Photo: Terrance Faircloth (flickr)
In 1905 paleontologist Henry Osborn discovered the skeleton of a remarkable forty-foot-long dinosaur which he named Tyrannosaurus rex. Since then, T. rex has became one of the most well-known dinosaurs not only to scientists but to the general public as well. (T. rex has even starred in movies like the 1930′s King Kong to the 1990′s Jurassic Park.)
Still Many Mysteries
Yet, for paleontologists, the familiar giant still holds many mysteries. For instance, there’s a lot we don’t know about what it looked like. Over the last twenty years, exceptionally well-preserved fossils from China have shown that some relatives of the big carnivore may have had feathers or fuzz, much like birds.
Most paleontologists now think that T. rex likewise had protofeathers or fuzz. Unfortunately, since no skin impressions have yet been found we really don’t know. Although scientists have identified specimens that some think might be juvenile T. rex, we aslo still don’t know much about the dinosaur’s youth.

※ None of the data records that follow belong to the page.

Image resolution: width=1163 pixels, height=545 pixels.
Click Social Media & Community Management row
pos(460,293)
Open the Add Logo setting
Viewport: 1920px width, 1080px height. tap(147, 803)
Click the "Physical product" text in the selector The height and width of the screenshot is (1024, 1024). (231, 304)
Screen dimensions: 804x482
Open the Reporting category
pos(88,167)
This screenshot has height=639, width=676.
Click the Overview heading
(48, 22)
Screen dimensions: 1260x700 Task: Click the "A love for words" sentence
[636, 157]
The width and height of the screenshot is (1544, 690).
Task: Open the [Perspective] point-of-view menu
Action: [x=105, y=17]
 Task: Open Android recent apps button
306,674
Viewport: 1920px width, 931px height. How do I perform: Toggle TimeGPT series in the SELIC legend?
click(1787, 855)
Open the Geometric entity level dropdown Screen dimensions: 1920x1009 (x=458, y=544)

Another long standing mystery is posed by the dinosaur’s stubby forelimbs. Although they were small relative to the overall size of the animal, biomechanical studies show they were surprisingly strong. Some paleontologists argue that they were used to hold prey or a mate, but others think that they may have been covered with feathers and used for competitive or mating display.
T. rex may have been discovered a century ago, but paleontologists still have lots more work to do.